MBC Drama
- Type: Satellite television
- Country: Saudi Arabia
- Broadcast area: Middle East and North Africa (main audience free-to-air) Horn of Africa (peripheral free-to-air via satellite) United States and Europe (pay-TV)
- Headquarters: Riyadh, Saudi Arabia

Programming
- Language: Arabic
- Picture format: 1080i (HDTV) 576i (SDTV)

Ownership
- Owner: MBC Group
- Sister channels: Al Arabiya Al Hadath Wanasah MBC 1 MBC 2 MBC 3 MBC 4 MBC 5 MBC Persia MBC Action MBC Max MBC Bollywood MBC Masr MBC Masr 2 MBC Masr Drama MBC Iraq;

History
- Launched: 27 November 2010; 15 years ago

Availability

Streaming media
- MBC Shahid: Watch Online (HD)
- YouTube: Official YouTube channel

= MBC Drama (Saudi TV channel) =

Saudi Arabian television channel launched in 2010

MBC Drama (Arabic: إم بي سي دراما) is a Saudi Arabian free-to-air television channel owned by MBC Group. It broadcasts drama series, with a particular focus on Arabic drama.

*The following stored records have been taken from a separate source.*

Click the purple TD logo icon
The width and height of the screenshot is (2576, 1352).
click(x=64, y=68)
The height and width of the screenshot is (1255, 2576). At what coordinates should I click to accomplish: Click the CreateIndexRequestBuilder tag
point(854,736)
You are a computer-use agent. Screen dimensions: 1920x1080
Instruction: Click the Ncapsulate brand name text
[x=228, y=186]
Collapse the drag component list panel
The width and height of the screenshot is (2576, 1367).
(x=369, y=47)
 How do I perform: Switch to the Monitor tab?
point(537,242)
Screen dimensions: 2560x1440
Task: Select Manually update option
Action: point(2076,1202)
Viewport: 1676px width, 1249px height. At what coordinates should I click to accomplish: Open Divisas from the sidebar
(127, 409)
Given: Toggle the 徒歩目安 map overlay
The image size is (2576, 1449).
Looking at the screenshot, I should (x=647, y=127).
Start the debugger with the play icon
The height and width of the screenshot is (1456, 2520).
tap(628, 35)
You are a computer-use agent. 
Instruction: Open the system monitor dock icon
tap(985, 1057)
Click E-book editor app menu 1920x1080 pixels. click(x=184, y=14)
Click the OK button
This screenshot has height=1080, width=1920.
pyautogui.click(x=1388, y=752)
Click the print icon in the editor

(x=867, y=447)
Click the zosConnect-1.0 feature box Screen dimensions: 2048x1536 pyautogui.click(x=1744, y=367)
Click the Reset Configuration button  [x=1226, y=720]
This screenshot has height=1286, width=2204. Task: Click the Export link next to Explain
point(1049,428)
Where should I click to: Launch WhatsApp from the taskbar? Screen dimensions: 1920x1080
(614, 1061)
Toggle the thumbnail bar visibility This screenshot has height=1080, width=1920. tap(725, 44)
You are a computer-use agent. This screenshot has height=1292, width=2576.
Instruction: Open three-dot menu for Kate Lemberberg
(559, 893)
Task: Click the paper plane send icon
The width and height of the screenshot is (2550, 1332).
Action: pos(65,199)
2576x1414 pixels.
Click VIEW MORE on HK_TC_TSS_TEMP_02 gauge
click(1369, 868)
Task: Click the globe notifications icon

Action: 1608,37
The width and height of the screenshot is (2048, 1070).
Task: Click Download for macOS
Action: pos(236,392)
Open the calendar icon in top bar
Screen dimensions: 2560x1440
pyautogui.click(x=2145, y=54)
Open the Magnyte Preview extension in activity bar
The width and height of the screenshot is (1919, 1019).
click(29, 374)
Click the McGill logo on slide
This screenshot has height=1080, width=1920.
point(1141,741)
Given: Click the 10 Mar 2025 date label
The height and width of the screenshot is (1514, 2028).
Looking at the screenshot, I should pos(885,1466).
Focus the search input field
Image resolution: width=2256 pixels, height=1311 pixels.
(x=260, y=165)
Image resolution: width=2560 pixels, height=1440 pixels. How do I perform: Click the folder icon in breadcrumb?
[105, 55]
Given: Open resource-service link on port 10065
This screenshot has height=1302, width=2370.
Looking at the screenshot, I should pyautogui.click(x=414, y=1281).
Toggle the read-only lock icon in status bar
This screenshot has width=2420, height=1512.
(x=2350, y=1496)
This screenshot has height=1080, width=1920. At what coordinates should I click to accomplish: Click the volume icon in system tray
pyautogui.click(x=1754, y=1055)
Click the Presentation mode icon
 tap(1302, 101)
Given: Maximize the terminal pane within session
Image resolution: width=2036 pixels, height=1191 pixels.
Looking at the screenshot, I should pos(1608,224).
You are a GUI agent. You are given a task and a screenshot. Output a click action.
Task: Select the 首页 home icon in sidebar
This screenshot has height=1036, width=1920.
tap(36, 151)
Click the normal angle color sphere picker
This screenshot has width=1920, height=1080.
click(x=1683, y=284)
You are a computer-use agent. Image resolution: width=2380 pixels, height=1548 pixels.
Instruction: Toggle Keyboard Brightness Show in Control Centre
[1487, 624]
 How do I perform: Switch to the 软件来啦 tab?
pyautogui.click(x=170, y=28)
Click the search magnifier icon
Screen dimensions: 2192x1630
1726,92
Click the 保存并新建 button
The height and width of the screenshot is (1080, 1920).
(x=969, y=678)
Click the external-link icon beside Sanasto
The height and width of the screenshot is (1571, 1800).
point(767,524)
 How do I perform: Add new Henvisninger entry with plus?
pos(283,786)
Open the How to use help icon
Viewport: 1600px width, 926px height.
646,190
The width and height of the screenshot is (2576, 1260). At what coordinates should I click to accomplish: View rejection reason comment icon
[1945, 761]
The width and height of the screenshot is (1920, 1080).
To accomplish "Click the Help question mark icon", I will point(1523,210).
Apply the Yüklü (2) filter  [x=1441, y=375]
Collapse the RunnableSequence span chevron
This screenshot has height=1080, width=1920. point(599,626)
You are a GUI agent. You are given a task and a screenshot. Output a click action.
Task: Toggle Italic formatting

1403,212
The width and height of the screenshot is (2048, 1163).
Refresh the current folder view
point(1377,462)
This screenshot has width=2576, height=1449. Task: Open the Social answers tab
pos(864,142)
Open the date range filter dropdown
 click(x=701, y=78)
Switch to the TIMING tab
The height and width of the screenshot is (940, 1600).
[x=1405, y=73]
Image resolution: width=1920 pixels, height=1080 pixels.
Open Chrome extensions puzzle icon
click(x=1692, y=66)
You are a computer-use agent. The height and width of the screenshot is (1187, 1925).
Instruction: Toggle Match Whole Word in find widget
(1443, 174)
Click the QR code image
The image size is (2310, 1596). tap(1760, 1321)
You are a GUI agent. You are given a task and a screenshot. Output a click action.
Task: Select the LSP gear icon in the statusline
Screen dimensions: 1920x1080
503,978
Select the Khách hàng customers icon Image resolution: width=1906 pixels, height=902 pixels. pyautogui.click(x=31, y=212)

== Programming and presentation ==

MBC Drama broadcasts a wide range of drama series, with a particular focus on Arabic productions. Its programming includes Egyptian, Iraqi, Lebanese, Levantine, Syrian, Bedouin, and Gulf dramas, many of which air as first-run or exclusive broadcasts. The channel is also distinguished by scheduling additional repeat airings throughout the day.

MBC Drama also produces and airs original Arabic programming. As of 2022, the channel broadcast original series such as Stiletto and Heera.

The channel’s on-air presentation includes high-definition idents filmed using high-speed cameras operating at 1000–1500 frames per second, creating a smooth slow-motion effect. An HD simulcast, MBC Drama HD, was launched on 1 July 2011.

In addition to Arabic content, MBC Drama has aired dubbed international films as part of the MBC Group’s programming strategy. Following the success of the Indian film Jodhaa Akbar, MBC Group secured a deal to broadcast 32 Indian films. These films were later aired on MBC Drama and MBC 1 as part of a dubbed films package aimed at Arab audiences.